◆ **Extrait du texte**
+ + +
Référendum en Turquie : Erdogan veut les pleins pouvoirs

Les Turcs votent ce dimanche 16 avril pour un référendum sur l’amendement de la Constitution et l’adoption d’un nouveau système de gouvernement qui renforcera les pouvoirs du président de la république. Selon des sondages récents, les résultats devraient être très serrés.

Le président turc Recep Tayyip Erdogan s’est placé au centre de la campagne pour le « oui ». « Demain est très important, vous devez absolument aller aux urnes. N’oubliez pas que ce vote est en notre honneur », a-t-il déclaré hier samedi.

Le référendum divise les fervents partisans d’Erdogan et ses opposants. Ces derniers craignent que ce nouveau système fasse basculer la Turquie vers l’autoritarisme en mettant en péril le principe de séparation des pouvoirs et en plaçant la Turquie sous le règne d’un seul homme.

Dans le nouveau système, le poste de Premier ministre serait supprimé. Le pouvoir exécutif irait alors au président, qui pourrait émettre des décrets et nommer les juges chargés d’étudier ses décisions. Le président pourrait aussi demander des enquêtes disciplinaires contre tout fonctionnaire turc. Les mandats présidentiels seraient limités à deux, de cinq ans chacun, sauf dans le cas où le Parlement abrégerait le second en demandant des élections anticipées.
+ + +
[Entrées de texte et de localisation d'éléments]
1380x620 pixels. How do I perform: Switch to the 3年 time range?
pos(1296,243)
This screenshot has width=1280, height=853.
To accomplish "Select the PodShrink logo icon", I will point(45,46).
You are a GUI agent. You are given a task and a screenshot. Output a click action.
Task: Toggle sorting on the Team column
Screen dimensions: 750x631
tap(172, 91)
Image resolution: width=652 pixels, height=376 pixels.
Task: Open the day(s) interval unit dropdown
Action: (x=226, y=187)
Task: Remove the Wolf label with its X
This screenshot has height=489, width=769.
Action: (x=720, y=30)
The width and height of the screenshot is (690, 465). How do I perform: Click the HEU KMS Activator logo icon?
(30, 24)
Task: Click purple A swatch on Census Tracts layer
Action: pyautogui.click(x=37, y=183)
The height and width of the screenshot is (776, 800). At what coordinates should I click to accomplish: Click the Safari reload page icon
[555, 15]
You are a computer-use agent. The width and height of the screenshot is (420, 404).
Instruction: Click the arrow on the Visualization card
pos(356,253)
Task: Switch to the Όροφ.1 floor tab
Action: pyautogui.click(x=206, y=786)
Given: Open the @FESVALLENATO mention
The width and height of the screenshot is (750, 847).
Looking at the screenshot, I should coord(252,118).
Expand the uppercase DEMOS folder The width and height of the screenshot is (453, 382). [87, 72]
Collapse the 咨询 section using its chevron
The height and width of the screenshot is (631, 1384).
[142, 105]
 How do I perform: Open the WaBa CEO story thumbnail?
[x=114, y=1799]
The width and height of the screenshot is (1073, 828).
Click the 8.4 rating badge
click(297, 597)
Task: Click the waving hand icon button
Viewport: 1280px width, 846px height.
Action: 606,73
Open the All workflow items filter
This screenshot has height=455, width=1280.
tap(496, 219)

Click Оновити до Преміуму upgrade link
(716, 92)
+ + +
◆ **Exercice**
Citez sans rien changer le passage de l'article sur le référendum en Turquie qui commence à « Les Turcs votent » et se termine à « déclaré hier samedi. ». Les entrées forment un matériau distinct du texte.

◆ **Résultat de l'exercice**
Les Turcs votent ce dimanche 16 avril pour un référendum sur l’amendement de la Constitution et l’adoption d’un nouveau système de gouvernement qui renforcera les pouvoirs du président de la république. Selon des sondages récents, les résultats devraient être très serrés.

Le président turc Recep Tayyip Erdogan s’est placé au centre de la campagne pour le « oui ». « Demain est très important, vous devez absolument aller aux urnes. N’oubliez pas que ce vote est en notre honneur », a-t-il déclaré hier samedi.